Peristiwa Daerah

Pemanfaatan Tanah Sultan Ground Harus Dapat Izin Panitikismo Keraton Ngayogyakarta

Kamis, 06 Oktober 2022 - 13:28 | 132.94k
Satpol PP Pemda DIY menyegel aktivitas pembangunan perumahan di Caturtunggal, Depok, Sleman karena menggunakan tanah kas desa tanpa seizin Gubernur DIY dan Keraton Ngayogyakarta. (FOTO: Suara.com)
Satpol PP Pemda DIY menyegel aktivitas pembangunan perumahan di Caturtunggal, Depok, Sleman karena menggunakan tanah kas desa tanpa seizin Gubernur DIY dan Keraton Ngayogyakarta. (FOTO: Suara.com)
Kecil Besar

TIMESINDONESIA, YOGYAKARTA – Penyerobotan tanah kas desa di wilayah Daerah Istimewa Yogyakarta oleh oknum mendapatkan atensi serius dari Pemda DIY.

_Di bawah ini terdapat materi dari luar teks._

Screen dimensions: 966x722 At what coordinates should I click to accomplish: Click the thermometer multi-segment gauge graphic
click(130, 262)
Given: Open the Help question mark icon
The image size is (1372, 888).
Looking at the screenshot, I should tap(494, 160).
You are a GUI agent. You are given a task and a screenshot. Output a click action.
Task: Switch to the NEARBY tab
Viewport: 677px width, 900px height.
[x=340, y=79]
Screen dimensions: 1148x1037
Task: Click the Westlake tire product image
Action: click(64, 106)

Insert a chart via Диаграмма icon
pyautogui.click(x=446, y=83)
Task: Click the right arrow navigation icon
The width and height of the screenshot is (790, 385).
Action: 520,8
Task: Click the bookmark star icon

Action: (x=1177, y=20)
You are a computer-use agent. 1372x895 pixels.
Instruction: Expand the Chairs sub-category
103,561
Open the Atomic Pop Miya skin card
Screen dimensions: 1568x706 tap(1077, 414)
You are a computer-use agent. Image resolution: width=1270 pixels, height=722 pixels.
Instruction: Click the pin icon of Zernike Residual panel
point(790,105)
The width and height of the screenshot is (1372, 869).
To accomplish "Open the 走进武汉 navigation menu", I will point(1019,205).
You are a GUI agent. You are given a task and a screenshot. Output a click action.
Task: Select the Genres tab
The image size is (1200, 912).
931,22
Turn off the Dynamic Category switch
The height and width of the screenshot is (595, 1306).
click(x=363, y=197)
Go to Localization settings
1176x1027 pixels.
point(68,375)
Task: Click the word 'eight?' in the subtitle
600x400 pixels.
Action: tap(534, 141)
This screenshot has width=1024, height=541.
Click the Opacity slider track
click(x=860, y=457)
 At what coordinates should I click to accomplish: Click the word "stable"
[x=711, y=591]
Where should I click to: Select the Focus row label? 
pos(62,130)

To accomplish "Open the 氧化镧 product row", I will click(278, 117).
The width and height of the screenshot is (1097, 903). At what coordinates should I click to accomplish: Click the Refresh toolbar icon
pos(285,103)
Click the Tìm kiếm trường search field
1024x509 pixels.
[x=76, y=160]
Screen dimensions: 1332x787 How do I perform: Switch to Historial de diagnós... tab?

Sebagai wujud keseriusan, Pemda DIY masih terus melakukan sertifikasi terhadap tanah desa yang bersumber dari kasultanan dan kadipaten (Sultan Ground dan Pakualam Ground) melalui hak anggaduh.

Advertisement

Selanjutnya, penggunaan tanah desa ini melalui hak pakai yang diberikan oleh kasultanan dan kadipaten.

Sekda DIY, Kadarmanta Baskara Aji menyatakan selain mengajukan ijin ke Gubernur DIY, pemanfaatan tanah desa dengan hak anggaduh juga harus melalui izin ke Panitikismo Kraton Ngayogyakarta.

Karena itu, pihaknya meminta kepada para lurah di wilayah DIY agar ikut membantu melakukan pengawasan terhadap pemanfatannya harus sesuai izin.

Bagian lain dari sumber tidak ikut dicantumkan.